When we analyzed the relationship between the ZBS, which constitutes another dimension of the study, and some sociodemographic variables, it was determined that the care burden of mothers was at a mild to intermediate level. While in a study conducted by Adib-Hajbaghery and Ahmadi with parents of chronically ill children, 47% of caregivers reported that they experienced a moderate caregiving burden, in similar studies, parents expressed that they experienced moderate difficulties [31-33]. The reason for this situation can be considered as a result of the fact that the care given by the parents is seen as a parental role and they act with the aim of helping their child. In addition, it is seen that the burden of caregiver mothers with low perceived economic status is higher. When the literature is examined in Türkiye, Türe et al. found that the low income level of mothers with children with chronic illnesses affected the burden of care, Doğan et al. found that the burden of care of caregivers experiencing economic difficulties was significantly moderate to severe [34,35]. The higher burden of caregiving scores of families with poor economic status may be considered to increase the burden that mothers, who are already physically, socially and emotionally challenged, have to cope with by adding the financial difficulties they experience in meeting the basic needs of their children. In addition, the frequency of hospitalization and the financial burden of medical treatments depending on the type of disease may also increase the burden of care. There is a need for more large-scale studies to examine illnesses comparatively in this regard.
Study limitations
This study has some limitations. First, the study was conducted in a single center and therefore may not be generalizable to all mothers caring for chronically ill children. In addition, the data were analyzed according to the personal responses (self-reporting) by the mothers to the questions on the measurement instrument.
Conclusions
As a result, in our study, it is seen that mothers caring for children with chronic illnesses have adequate health literacy levels and their care burden is at a mild to moderate level. In parallel with this, it was found that increasing the level of health literacy of mothers had a positive contribution to reducing the burden of care. It is important for nurses, whose role as caregivers is at the forefront, to determine the burden of care of mothers, to provide support in the areas they need (social/economic) and to contribute to more effective management of the disease by increasing the level of health literacy.
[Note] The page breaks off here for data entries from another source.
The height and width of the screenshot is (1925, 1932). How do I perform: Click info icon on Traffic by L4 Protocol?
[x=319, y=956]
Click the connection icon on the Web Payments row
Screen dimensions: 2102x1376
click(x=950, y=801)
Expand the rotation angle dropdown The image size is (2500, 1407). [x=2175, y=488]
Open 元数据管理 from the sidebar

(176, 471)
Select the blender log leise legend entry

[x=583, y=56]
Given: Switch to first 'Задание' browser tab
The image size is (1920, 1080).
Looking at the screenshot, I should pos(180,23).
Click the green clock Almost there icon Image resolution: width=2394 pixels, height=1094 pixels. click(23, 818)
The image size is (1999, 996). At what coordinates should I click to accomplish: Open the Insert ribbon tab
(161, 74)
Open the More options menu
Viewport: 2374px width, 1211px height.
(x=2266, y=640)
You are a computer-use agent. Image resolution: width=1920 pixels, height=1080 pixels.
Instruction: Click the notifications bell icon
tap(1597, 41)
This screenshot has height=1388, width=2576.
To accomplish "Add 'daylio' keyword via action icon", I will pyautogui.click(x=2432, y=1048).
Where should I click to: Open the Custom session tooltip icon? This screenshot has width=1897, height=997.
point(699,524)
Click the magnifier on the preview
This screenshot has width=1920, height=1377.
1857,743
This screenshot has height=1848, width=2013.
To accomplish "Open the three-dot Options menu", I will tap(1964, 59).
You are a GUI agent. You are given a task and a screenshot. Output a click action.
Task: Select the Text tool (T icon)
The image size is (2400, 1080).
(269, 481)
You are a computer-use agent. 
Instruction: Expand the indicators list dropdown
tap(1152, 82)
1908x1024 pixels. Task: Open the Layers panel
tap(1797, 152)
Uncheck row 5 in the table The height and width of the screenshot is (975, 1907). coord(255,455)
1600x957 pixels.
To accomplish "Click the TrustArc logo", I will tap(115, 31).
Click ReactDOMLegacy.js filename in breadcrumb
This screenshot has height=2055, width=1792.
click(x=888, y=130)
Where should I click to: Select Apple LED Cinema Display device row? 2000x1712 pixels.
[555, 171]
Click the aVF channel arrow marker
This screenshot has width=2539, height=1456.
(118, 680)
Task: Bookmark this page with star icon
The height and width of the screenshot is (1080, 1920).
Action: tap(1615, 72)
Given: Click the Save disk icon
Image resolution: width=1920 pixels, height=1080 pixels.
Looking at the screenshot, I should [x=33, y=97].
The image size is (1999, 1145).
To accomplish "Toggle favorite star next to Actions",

However, there is a need for larger-scale studies at the regional and cultural level, specific to different parameters that may affect health literacy and the burden of care. At the same time, as it may be difficult to generalize to all chronic conditions when developing specific health literacy interventions to improve care and reduce the overall burden of care, future studies recommend health literacy interventions specific to the type of chronic disease. Another factor is that mothers should be sufficiently health-literate so that they can understand basic health information and develop appropriate self-care behaviors that can improve their health status/quality of life.